FDA Proposes Changes to Pregnancy Information on Labels
The system that uses letters of the alphabet to categorize drugs' pregnancy and lactation risks will be eliminated and replaced by a more consistent format designed to be more comprehensive and useful to health care professionals and patients who are of childbearing age, pregnant, or breast-feeding, the Food and Drug Administration recently announced.
The proposed rule would change the content and format of the pregnancy and lactation information that is included in the labeling of human drugs and biologics. Under the proposal, the drug label “would explain the potential benefits and risks for the mother, and the developing baby or fetus, and how these risks may change over the course of pregnancy,” Dr. Sandra Kweder, deputy director of the FDA's Office of New Drugs, said during a media briefing.
Established in 1979, the current category system uses the letters A, B, C, D, and X to indicate degrees of risk associated with a drug or biologic during pregnancy. The system has been criticized by many in the medical community as providing an inaccurate and oversimplified view of the information available on a drug, and has caused difficulty in updating specific labels as new information on drugs becomes available.
Under the proposed rule, labels would also include “relevant clinical information to help health care providers make prescribing decisions and counsel women about the use of drugs during pregnancy and/or lactation,” according to the FDA.

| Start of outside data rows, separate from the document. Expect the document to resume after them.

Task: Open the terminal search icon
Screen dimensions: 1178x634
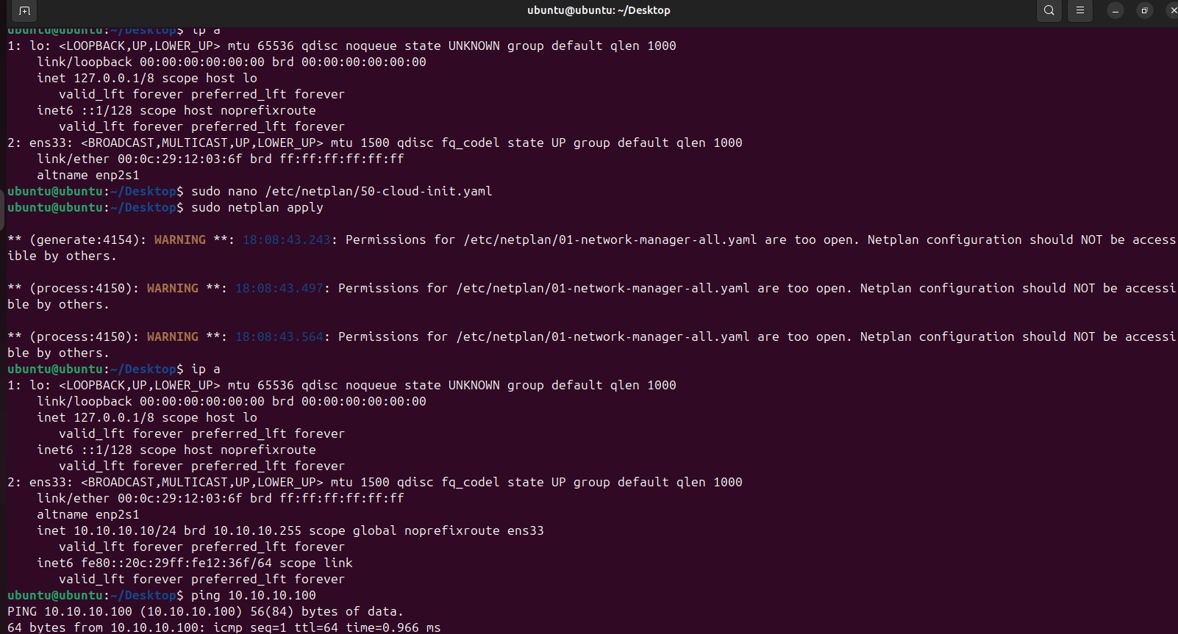Action: (x=1049, y=10)
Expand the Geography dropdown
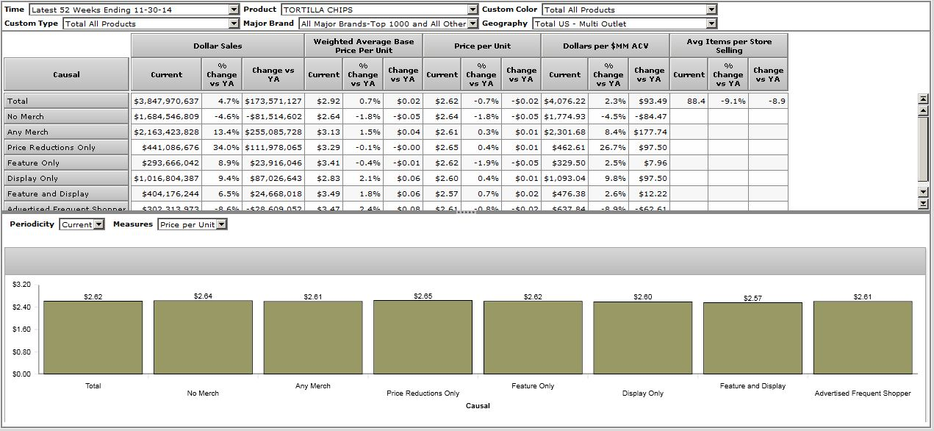934x431 pixels. pyautogui.click(x=711, y=24)
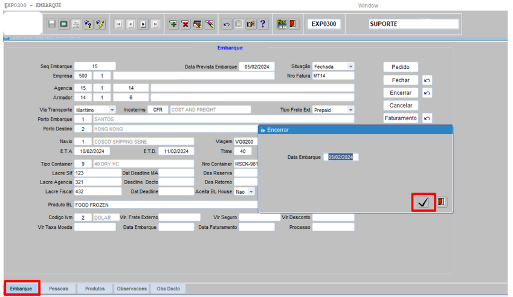
Task: Click the red X delete record icon
Action: click(x=186, y=24)
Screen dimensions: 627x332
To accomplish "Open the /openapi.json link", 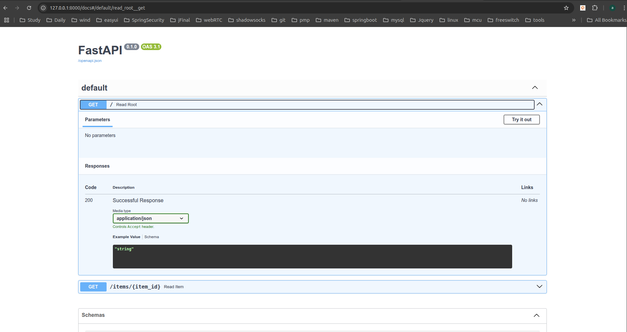I will pos(90,61).
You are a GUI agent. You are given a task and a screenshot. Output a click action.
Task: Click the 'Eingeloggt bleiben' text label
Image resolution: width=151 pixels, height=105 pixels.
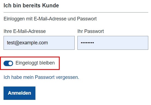pyautogui.click(x=35, y=63)
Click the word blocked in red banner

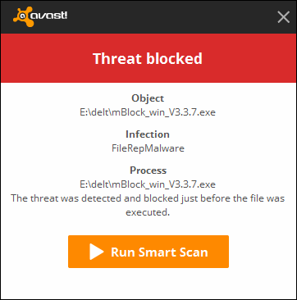[x=174, y=58]
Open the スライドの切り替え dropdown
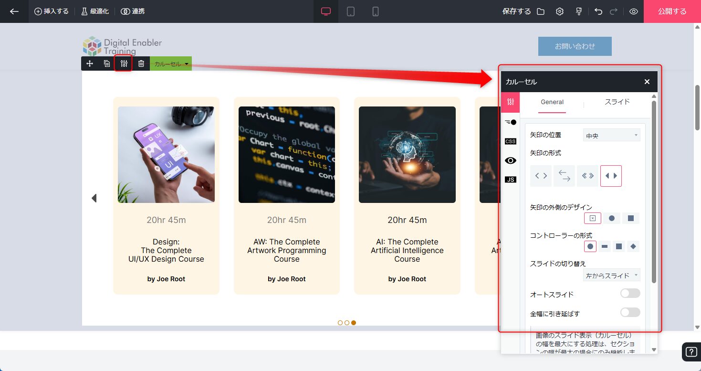 pyautogui.click(x=611, y=276)
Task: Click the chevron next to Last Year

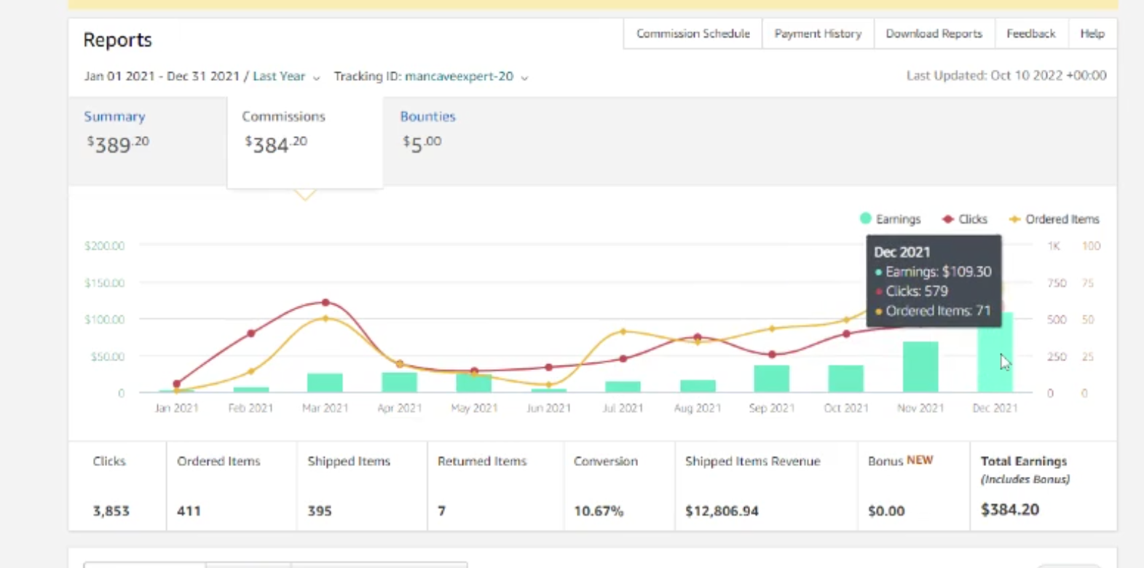Action: (316, 77)
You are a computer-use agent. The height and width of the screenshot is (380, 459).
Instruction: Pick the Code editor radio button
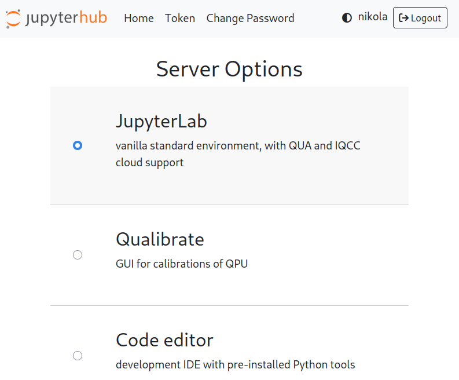[x=78, y=356]
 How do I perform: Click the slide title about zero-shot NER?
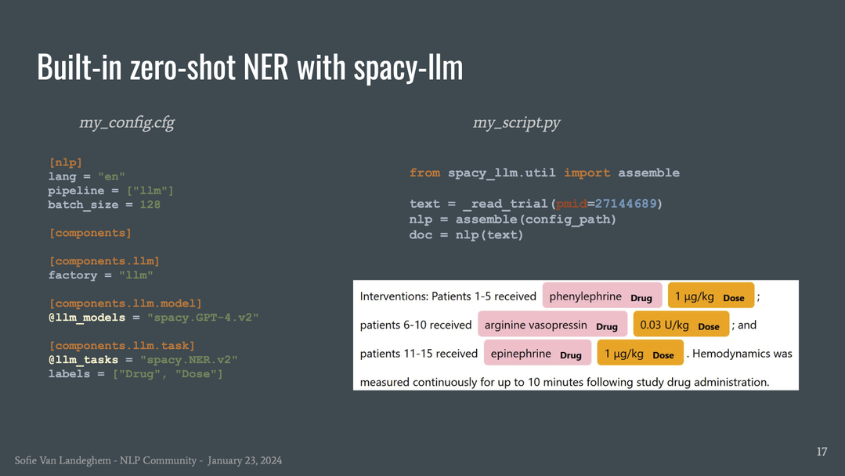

The letter system would be replaced by a pregnancy section, which would contain three subsections:
▸ The “Fetal Risk Summary” would summarize known risks of the drug for a fetus and, in the event of a risk, would explain whether that risk is based on human and/or animal data.

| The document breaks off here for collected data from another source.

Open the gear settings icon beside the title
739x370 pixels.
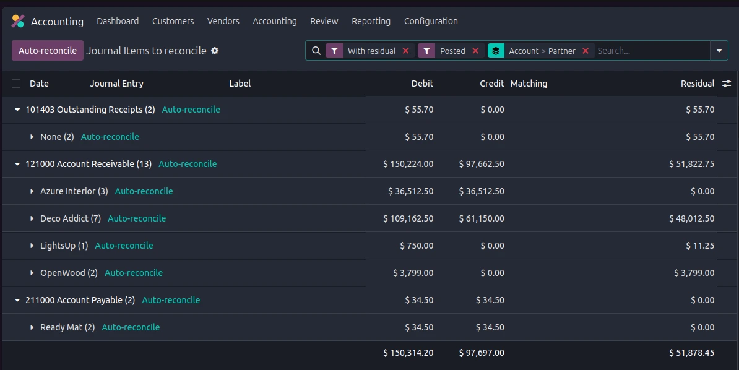[215, 51]
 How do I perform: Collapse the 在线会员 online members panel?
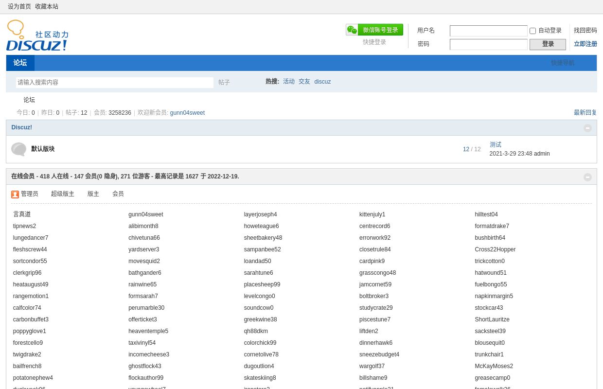point(587,177)
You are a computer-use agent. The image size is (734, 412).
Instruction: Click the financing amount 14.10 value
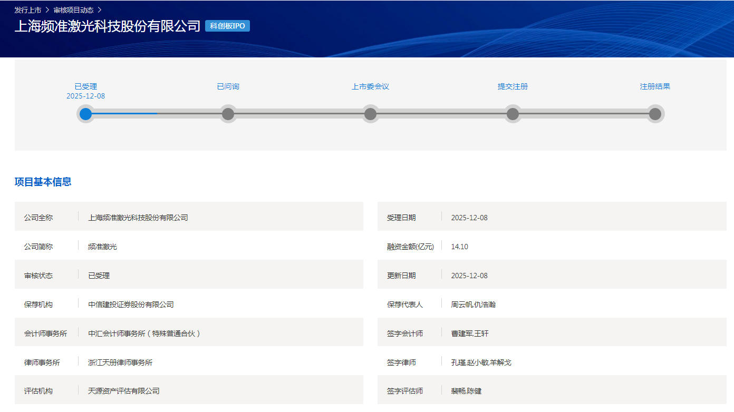tap(459, 247)
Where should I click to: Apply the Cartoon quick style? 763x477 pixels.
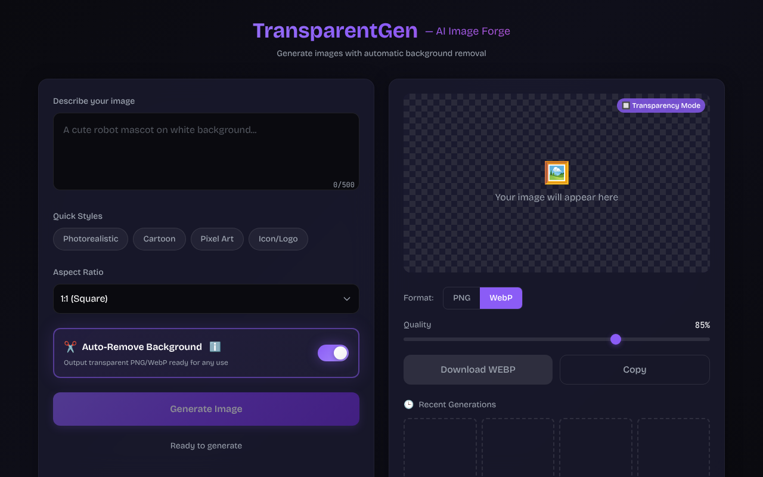click(159, 239)
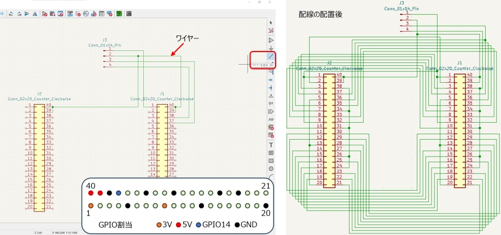Maximize the schematic editor window
This screenshot has width=501, height=235.
pos(258,2)
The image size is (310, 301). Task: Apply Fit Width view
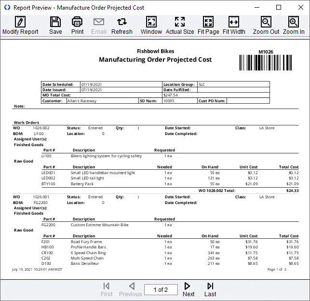pos(234,26)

▸ “Clinical Considerations” would include information about the effects of a drug taken by a woman before she knows she is pregnant.

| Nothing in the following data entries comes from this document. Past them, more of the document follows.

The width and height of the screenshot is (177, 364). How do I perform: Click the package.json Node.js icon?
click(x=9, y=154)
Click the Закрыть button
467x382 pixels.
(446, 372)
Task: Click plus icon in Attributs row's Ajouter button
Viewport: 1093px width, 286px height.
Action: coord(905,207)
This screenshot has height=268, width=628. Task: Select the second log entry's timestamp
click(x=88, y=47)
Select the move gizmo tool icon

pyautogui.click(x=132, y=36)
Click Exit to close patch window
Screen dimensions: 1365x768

▸ “Data” would provide details on the available human and animal data found in the fetal risk summary on the effects of the drug.
The pregnancy section would also contain information about available pregnancy registries of women exposed to specific drugs.
There would also be a lactation section, which would include the same three subsections used in the pregnancy section.
The section on labor and delivery, which is included in current labels, would be eliminated; information on a drug used during labor and delivery would be included in the pregnancy section.
Once the rule is finalized, the new format would be required for the labels of newly approved drugs. Manufacturers of drugs that are already approved would be required to comply over a certain number of years or when another change is made to the label.